The
photos in this post are from government sources and are for educational
purposes only. Much of the research and
photos comes from Tools of War: An
Illustrated History of the Peninsular Base Section, Army Service Forces,
Mediterranean Theater of Operations From Salerno Landing, 11 September 1943 to
V-J Day, 2 September 1945, U.S. Army Military History Institute. My first non-NARA (National Archives)
operational documents were found in Peninsular
Base Section – Italy, Declassified 19 December, 2009, WWII Operational
Documents, Combined Arms Research Library Digital. Why it took almost 65 years to de-classify is
beyond me. The stories of General Francis
Oxx who commanded PBS in Leghorn and my father who served in the Transportation
Corps are just two among many hundreds of thousands of GIs who supported combat
forces in North Africa and Italy.
Other
than the picturesque vistas of Mediterranean sunsets and the snow-capped Atlas
Mountains and their valleys of orange groves and olive trees, PBS was a material
world of combat rations, food, ammunition, and gasoline, and the land and ocean
convoys that delivered them. It was also
the story of hospitals, German POWs, and services provided by the Engineers and
Signal Corps. Maybe that’s the reason
for theirs being a lost world; it was an unglamorous world of heavy lifting and
bombed out harbors like Leghorn. That’s
where General Oxx and my father lived and worked. Until recently I knew little about it and I
gave up on finding WWII topographical maps of Leghorn. I also knew that the layout of PBS’s command
might prove it to be the operational headquarters for all the Services of
Supply 1944-1945.
The
final incarnation of the entire supply function for the Mediterranean Theater
of Operations that had been headquartered in Oran, North Africa came to rest in
Leghorn on the Arno River Delta. The Mediterranean Base Section was replaced by
the Peninsular Base Section. As the
documents indicate, the theater headquarters (big shots) were housed in a Bldg.

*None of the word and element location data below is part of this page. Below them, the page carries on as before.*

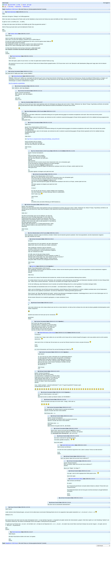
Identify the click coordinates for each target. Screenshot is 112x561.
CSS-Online (11, 4)
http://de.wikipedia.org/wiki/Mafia (17, 83)
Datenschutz (25, 6)
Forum (4, 4)
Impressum (17, 6)
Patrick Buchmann (11, 12)
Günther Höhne (14, 33)
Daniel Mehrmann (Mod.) (68, 445)
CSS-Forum (15, 9)
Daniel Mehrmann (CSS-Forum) (47, 332)
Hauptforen (8, 9)
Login (29, 4)
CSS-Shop (10, 6)
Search (23, 4)
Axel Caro (33, 266)
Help (18, 4)
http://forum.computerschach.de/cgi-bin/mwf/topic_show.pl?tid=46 (43, 139)
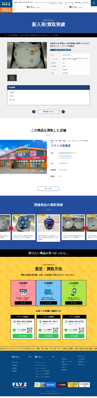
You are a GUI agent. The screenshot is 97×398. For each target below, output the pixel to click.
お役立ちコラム (81, 358)
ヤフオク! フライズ (40, 367)
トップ (63, 358)
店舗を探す (64, 360)
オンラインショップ (40, 364)
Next (86, 228)
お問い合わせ (84, 3)
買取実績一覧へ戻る (48, 111)
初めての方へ (15, 364)
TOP (6, 35)
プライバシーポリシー (51, 393)
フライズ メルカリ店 (40, 370)
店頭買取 (14, 370)
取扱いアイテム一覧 (67, 363)
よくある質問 (81, 360)
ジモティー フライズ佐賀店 (42, 378)
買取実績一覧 (65, 366)
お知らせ (64, 368)
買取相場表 (76, 3)
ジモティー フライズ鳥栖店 (42, 375)
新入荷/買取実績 (14, 35)
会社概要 (82, 363)
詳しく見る (48, 188)
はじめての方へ (69, 3)
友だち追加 (22, 337)
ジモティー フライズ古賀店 (42, 372)
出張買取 (14, 372)
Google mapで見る (65, 156)
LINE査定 (14, 367)
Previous (11, 228)
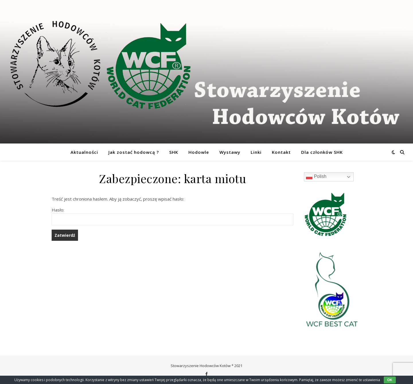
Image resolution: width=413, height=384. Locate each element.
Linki (256, 152)
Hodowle (198, 152)
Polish (316, 176)
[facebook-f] (206, 374)
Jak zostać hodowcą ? (133, 152)
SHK (173, 152)
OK (389, 380)
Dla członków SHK (322, 152)
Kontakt (281, 152)
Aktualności (84, 152)
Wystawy (229, 152)
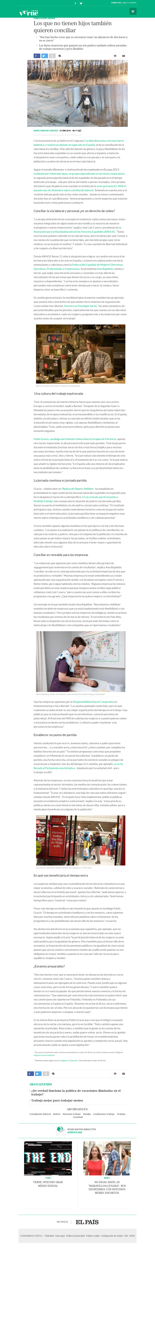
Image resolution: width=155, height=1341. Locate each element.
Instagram (63, 1060)
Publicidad (49, 1235)
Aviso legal (60, 1235)
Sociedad (78, 1117)
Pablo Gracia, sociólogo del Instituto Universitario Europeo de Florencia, (75, 438)
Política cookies (93, 1235)
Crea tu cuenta (129, 3)
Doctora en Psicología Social (80, 305)
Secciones (133, 11)
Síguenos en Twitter (81, 3)
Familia (87, 1114)
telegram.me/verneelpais (44, 1055)
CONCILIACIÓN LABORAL (44, 18)
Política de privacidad (75, 1235)
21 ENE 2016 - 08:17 (70, 131)
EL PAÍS (87, 1221)
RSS (126, 1235)
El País (28, 2)
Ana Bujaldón (105, 268)
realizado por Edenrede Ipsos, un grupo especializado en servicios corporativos (79, 173)
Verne (28, 13)
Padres (56, 1114)
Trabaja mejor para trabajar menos (57, 1100)
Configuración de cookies (112, 1235)
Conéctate (116, 3)
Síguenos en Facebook (75, 3)
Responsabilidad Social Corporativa (93, 701)
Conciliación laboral (40, 1114)
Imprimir (115, 56)
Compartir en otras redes (52, 56)
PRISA (132, 1235)
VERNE (48, 1178)
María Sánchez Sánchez (46, 131)
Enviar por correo (123, 56)
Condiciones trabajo (103, 1114)
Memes (107, 1178)
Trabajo (121, 1114)
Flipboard (74, 1060)
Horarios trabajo (72, 1114)
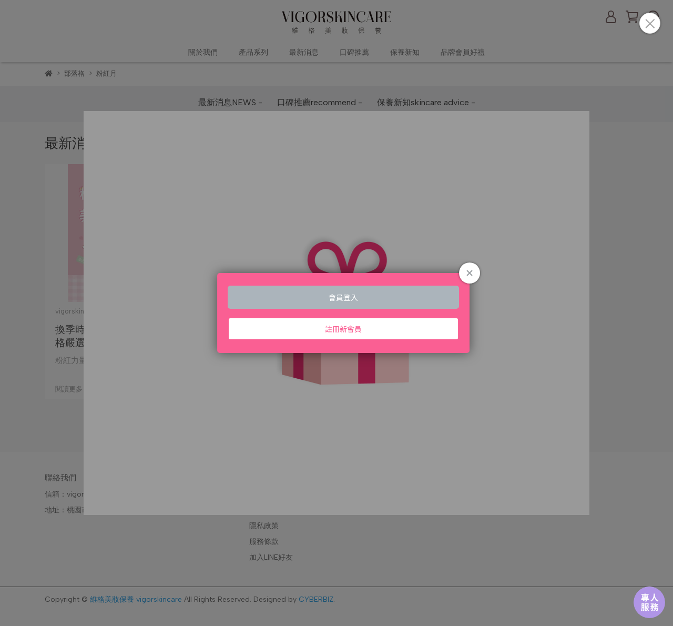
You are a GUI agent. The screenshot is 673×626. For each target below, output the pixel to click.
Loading (336, 313)
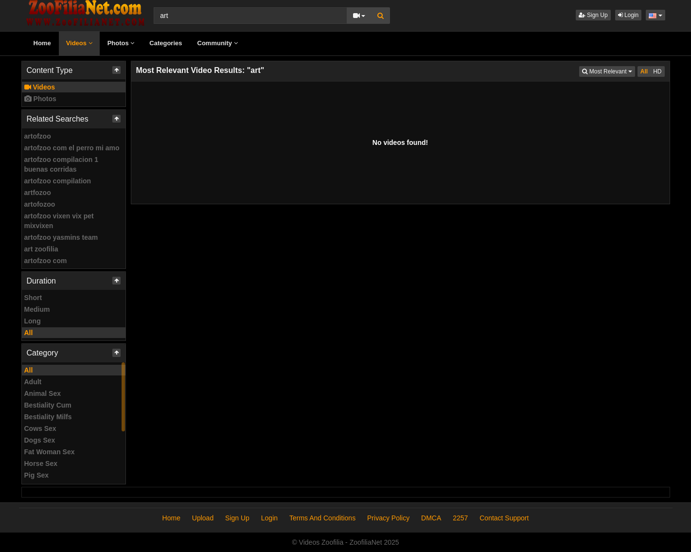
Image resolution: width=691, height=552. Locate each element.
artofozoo (39, 204)
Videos (79, 43)
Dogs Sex (39, 440)
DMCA (431, 518)
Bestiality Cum (47, 405)
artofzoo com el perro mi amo (72, 148)
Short (33, 298)
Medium (37, 309)
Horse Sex (40, 463)
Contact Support (504, 518)
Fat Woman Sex (49, 452)
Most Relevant (608, 71)
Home (42, 43)
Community (217, 43)
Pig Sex (36, 475)
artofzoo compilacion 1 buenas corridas (61, 164)
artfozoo (37, 192)
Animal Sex (42, 393)
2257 (460, 518)
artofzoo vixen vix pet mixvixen (59, 221)
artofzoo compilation (57, 181)
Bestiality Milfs (48, 417)
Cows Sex (40, 428)
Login (628, 15)
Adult (33, 382)
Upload (202, 518)
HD (657, 71)
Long (32, 321)
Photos (121, 43)
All (28, 333)
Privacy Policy (388, 518)
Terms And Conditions (322, 518)
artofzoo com (45, 261)
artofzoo (37, 136)
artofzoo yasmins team (61, 237)
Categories (165, 43)
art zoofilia (41, 249)
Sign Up (593, 15)
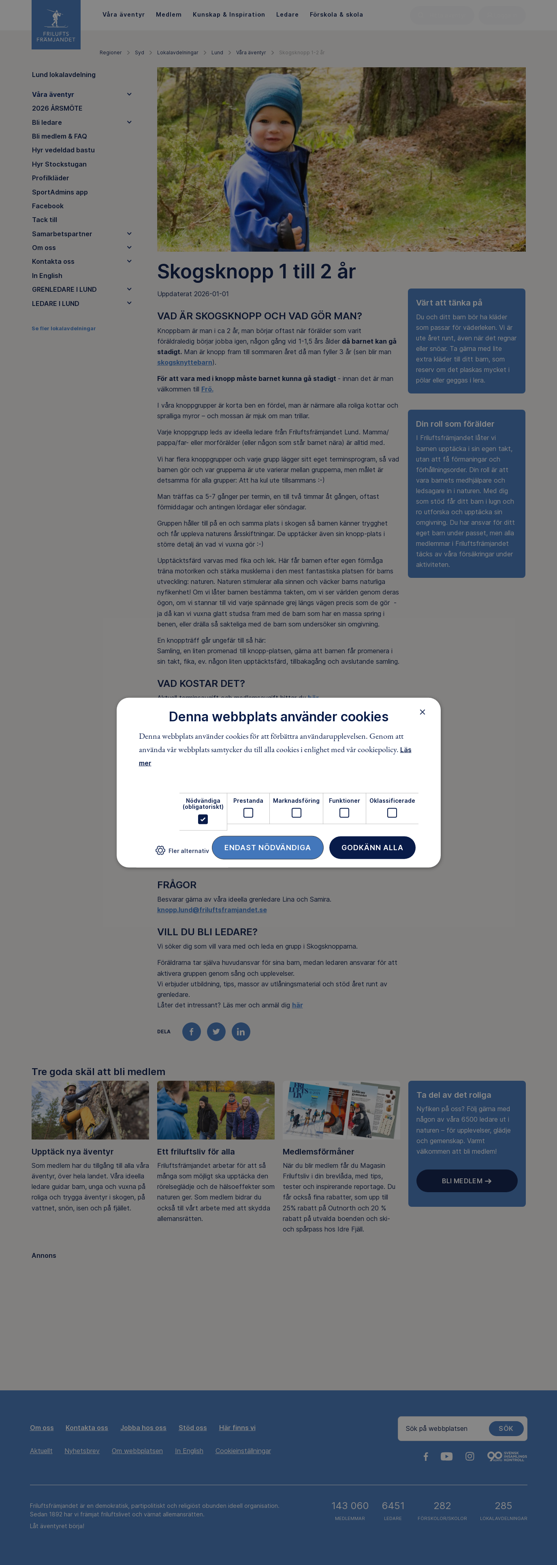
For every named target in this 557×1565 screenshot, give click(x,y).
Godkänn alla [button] (372, 847)
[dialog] (279, 783)
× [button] (422, 712)
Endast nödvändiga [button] (267, 847)
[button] (182, 853)
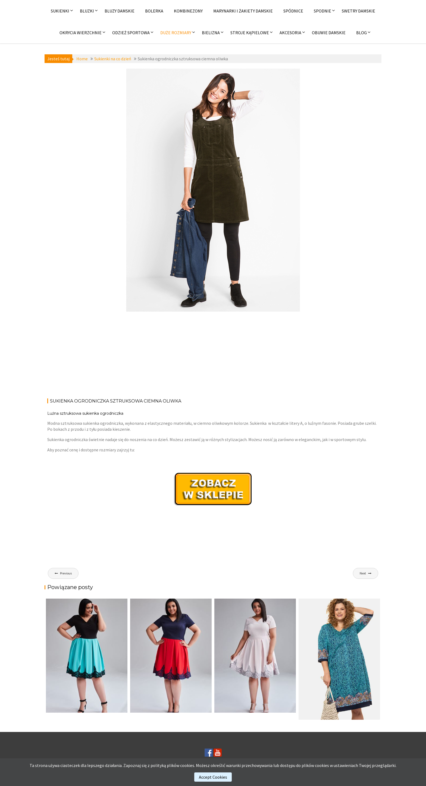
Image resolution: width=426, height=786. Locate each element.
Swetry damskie (358, 11)
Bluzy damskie (119, 11)
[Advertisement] (213, 354)
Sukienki (60, 11)
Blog (361, 32)
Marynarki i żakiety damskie (243, 11)
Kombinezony (188, 11)
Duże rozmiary (175, 32)
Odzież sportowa (131, 32)
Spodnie (322, 11)
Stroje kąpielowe (249, 32)
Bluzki (87, 11)
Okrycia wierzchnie (80, 32)
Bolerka (154, 11)
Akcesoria (290, 32)
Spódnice (293, 11)
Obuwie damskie (329, 32)
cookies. (187, 765)
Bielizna (211, 32)
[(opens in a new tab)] (339, 659)
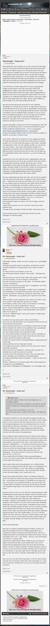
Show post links (6, 222)
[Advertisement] (25, 39)
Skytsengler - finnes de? (32, 19)
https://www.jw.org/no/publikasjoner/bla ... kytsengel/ (19, 131)
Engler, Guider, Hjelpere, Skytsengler (12, 19)
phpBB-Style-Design (23, 618)
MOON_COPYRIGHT (8, 619)
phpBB (9, 617)
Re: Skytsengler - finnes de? (14, 256)
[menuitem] (5, 9)
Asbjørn (12, 398)
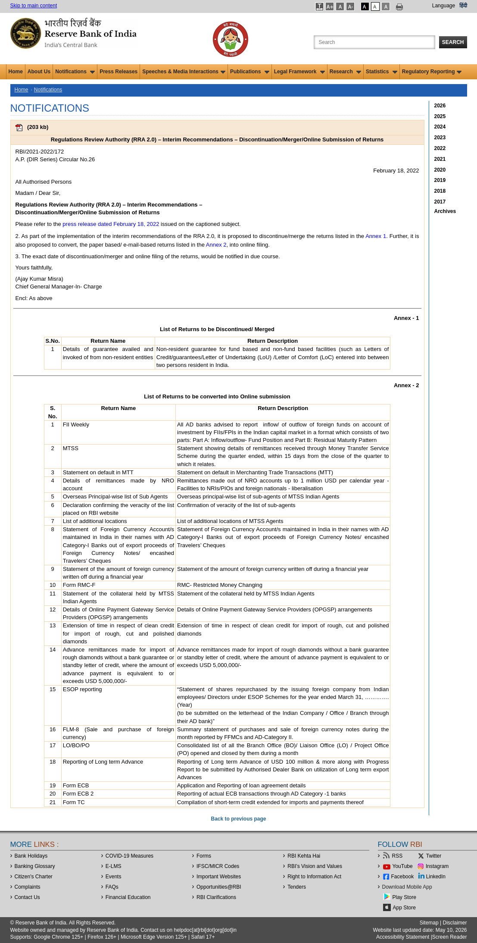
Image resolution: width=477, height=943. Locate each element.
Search (453, 42)
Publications (249, 72)
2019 (440, 180)
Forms (203, 856)
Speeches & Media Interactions (183, 72)
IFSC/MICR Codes (217, 866)
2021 (440, 159)
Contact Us (27, 897)
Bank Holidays (31, 856)
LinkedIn (436, 877)
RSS (397, 856)
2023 (440, 138)
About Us (39, 72)
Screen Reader (449, 937)
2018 (440, 191)
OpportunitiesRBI (218, 887)
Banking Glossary (35, 866)
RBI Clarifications (216, 897)
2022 (440, 148)
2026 (440, 106)
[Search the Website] (374, 42)
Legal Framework (299, 72)
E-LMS (114, 866)
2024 (440, 127)
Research (345, 72)
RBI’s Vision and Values (314, 866)
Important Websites (218, 877)
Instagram (437, 866)
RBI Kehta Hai (303, 856)
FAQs (112, 887)
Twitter (433, 856)
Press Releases (118, 72)
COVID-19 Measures (129, 856)
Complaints (28, 887)
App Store (404, 908)
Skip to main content (33, 6)
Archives (445, 211)
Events (114, 877)
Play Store (404, 897)
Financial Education (128, 897)
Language (443, 6)
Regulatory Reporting (432, 72)
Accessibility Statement (402, 937)
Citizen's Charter (34, 877)
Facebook (402, 877)
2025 (440, 116)
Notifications (75, 72)
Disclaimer (455, 923)
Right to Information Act (314, 877)
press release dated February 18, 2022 (110, 224)
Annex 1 (375, 236)
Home (16, 72)
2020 (440, 170)
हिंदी (463, 6)
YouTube (403, 866)
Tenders (296, 887)
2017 (440, 202)
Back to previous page (238, 819)
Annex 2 (216, 244)
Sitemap (429, 923)
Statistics (381, 72)
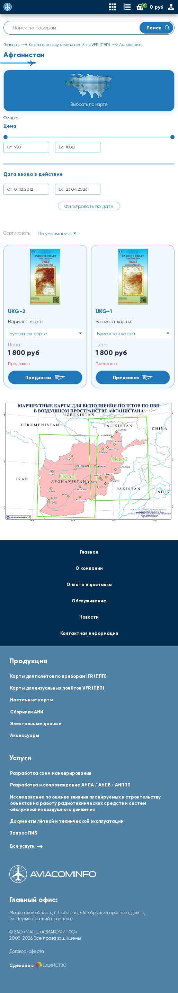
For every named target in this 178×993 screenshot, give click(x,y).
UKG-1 (104, 311)
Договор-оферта (26, 951)
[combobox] (57, 233)
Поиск (158, 28)
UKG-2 (16, 311)
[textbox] (56, 233)
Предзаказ (45, 377)
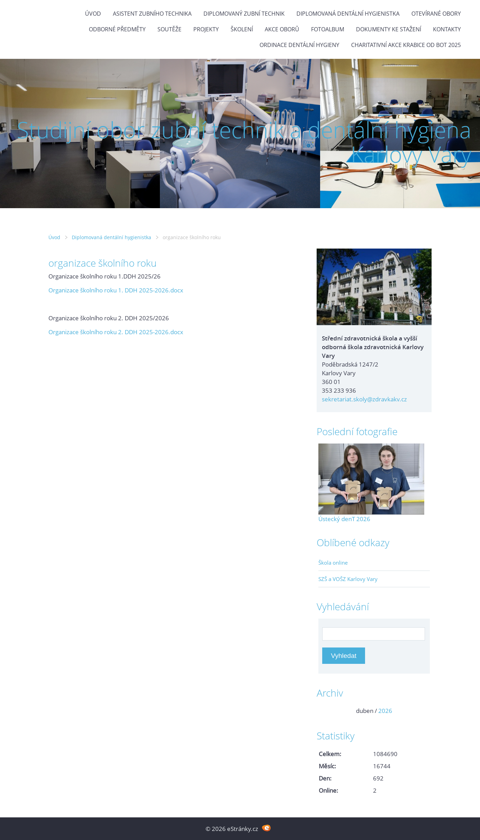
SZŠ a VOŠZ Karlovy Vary (348, 578)
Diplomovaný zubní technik (244, 13)
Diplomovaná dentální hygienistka (348, 13)
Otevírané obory (436, 13)
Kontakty (447, 29)
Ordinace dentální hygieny (299, 45)
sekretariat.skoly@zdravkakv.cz (364, 399)
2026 (385, 711)
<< (326, 711)
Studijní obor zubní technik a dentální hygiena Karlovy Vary (244, 142)
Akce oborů (282, 29)
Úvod (93, 13)
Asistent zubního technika (152, 13)
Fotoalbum (327, 29)
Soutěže (169, 29)
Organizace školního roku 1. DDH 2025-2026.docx (115, 290)
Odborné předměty (117, 29)
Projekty (206, 29)
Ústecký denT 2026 (344, 519)
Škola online (333, 562)
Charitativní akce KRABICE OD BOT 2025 (406, 45)
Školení (242, 29)
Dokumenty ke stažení (388, 29)
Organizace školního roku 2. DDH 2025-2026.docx (115, 332)
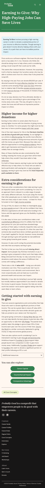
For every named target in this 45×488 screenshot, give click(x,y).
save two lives (29, 86)
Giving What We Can (31, 317)
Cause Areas (6, 431)
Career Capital (22, 369)
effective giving (17, 137)
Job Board (5, 456)
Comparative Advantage (22, 381)
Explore (4, 444)
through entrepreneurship (31, 338)
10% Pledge (26, 322)
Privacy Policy (22, 483)
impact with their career (30, 128)
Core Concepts (11, 392)
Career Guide (6, 424)
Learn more (5, 468)
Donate (4, 475)
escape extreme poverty (32, 88)
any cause (5, 216)
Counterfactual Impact (22, 375)
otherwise (5, 161)
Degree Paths (6, 434)
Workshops (5, 460)
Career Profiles (6, 427)
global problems (30, 144)
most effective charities (25, 83)
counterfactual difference (11, 222)
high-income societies (23, 202)
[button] (35, 4)
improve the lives (13, 91)
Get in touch (6, 472)
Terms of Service (31, 483)
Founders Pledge (26, 345)
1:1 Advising (5, 453)
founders (7, 348)
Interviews (5, 441)
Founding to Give (22, 340)
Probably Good (9, 403)
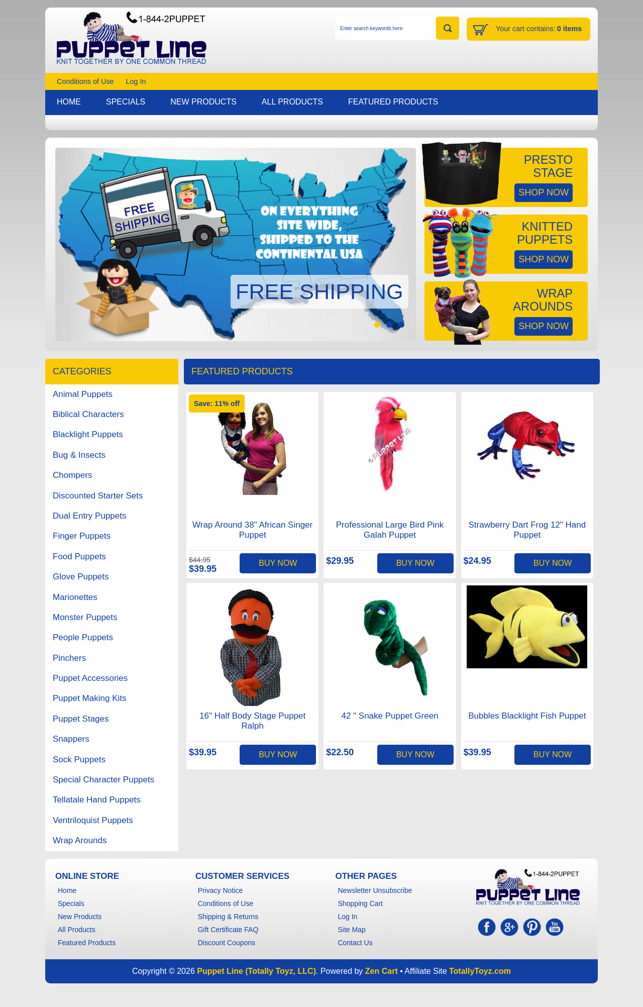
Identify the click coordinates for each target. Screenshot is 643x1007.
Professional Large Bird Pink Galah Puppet (390, 530)
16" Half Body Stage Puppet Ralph (252, 721)
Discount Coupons (226, 943)
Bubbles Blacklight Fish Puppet (527, 716)
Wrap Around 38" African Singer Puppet (252, 530)
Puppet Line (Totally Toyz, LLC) (256, 971)
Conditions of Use (85, 81)
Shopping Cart (360, 903)
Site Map (351, 930)
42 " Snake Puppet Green (389, 716)
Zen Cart (381, 971)
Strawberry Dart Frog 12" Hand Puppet (527, 530)
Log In (136, 81)
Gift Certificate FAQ (228, 930)
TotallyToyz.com (480, 971)
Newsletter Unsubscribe (375, 890)
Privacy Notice (220, 890)
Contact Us (355, 943)
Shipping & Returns (228, 917)
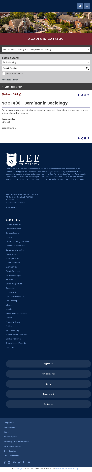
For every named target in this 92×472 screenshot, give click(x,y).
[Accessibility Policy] (10, 437)
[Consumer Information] (15, 250)
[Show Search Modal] (80, 6)
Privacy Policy (11, 207)
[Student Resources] (13, 339)
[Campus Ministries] (13, 229)
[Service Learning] (12, 330)
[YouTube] (14, 462)
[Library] (9, 305)
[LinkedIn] (24, 462)
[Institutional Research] (15, 296)
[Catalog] (9, 237)
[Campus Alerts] (9, 423)
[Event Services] (12, 267)
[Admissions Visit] (48, 374)
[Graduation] (10, 288)
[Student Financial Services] (16, 334)
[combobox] (46, 49)
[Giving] (48, 384)
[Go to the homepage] (5, 6)
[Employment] (48, 394)
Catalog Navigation (13, 86)
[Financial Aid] (11, 279)
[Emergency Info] (9, 427)
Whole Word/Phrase (14, 73)
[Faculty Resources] (13, 271)
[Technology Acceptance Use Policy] (16, 441)
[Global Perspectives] (14, 284)
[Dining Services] (12, 254)
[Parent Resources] (13, 262)
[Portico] (9, 317)
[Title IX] (6, 432)
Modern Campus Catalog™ (67, 468)
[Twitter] (19, 462)
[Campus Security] (13, 233)
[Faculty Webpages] (13, 275)
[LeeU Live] (10, 347)
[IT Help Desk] (11, 292)
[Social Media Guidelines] (12, 446)
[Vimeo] (29, 462)
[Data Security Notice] (11, 456)
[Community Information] (16, 245)
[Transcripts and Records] (16, 343)
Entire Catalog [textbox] (9, 62)
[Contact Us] (48, 404)
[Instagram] (9, 462)
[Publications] (11, 326)
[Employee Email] (12, 258)
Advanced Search (10, 79)
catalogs (18, 468)
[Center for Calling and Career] (18, 241)
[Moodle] (9, 309)
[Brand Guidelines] (10, 451)
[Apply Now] (48, 364)
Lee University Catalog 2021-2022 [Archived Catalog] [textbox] (27, 49)
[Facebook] (5, 462)
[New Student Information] (16, 313)
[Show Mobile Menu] (87, 6)
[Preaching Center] (13, 322)
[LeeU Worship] (11, 301)
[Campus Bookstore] (13, 224)
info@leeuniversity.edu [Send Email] (15, 202)
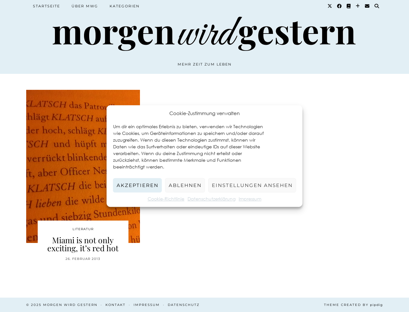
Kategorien (125, 6)
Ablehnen (185, 185)
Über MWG (85, 6)
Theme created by (353, 305)
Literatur (83, 229)
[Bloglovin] (358, 6)
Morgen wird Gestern (70, 305)
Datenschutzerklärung (211, 198)
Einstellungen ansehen (252, 185)
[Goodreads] (349, 6)
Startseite (46, 6)
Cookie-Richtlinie (166, 198)
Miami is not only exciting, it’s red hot (83, 244)
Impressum (250, 198)
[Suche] (377, 6)
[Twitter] (330, 6)
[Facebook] (339, 6)
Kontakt (115, 305)
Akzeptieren (137, 185)
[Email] (367, 6)
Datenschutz (184, 305)
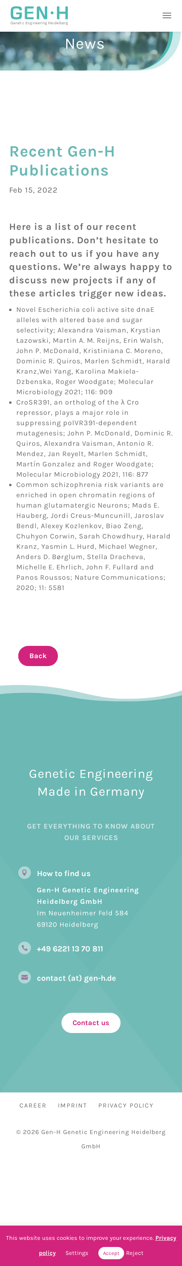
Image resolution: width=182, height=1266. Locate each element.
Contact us (91, 1022)
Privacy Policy (126, 1105)
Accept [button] (111, 1253)
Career (33, 1105)
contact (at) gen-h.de (76, 978)
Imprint (72, 1105)
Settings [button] (76, 1252)
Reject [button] (135, 1252)
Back (38, 655)
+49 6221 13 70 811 (70, 948)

“E”: (Via Ventotto Ottobre) and called Headquarters Command: Provost Marshal,
Judge Advocate, Finance, Chaplain, Army Exchange, I&E Section, Public
Relations. I figured this was a symbolic
watchdog for PBS’s operations because there were only a handful of hand ranking
officers. On the other hand, Penbase
Headquarters (Via Mameli) was a self-sustaining headquarters company I was
looking for: Bldg. “A”: G-2, GS Div, G-4, GS Div, POL, Radio, Base Purchasing
Agency; Bldg. “B”: Command Group, GS Div, G-3, GS Div, Billeting Officer; Bldg.
“C”: Chemical, Medical, Ordnance, Adjutant General; Bldg. “D”: Signal,
Engineers, Transportation (TC), Inspector General.
As
I read the documents, references to the location of the buildings puzzled
me. It would be nice to actually locate
them on a map, but I don’t speak Italian.
“Via” which means “way” kept popping up.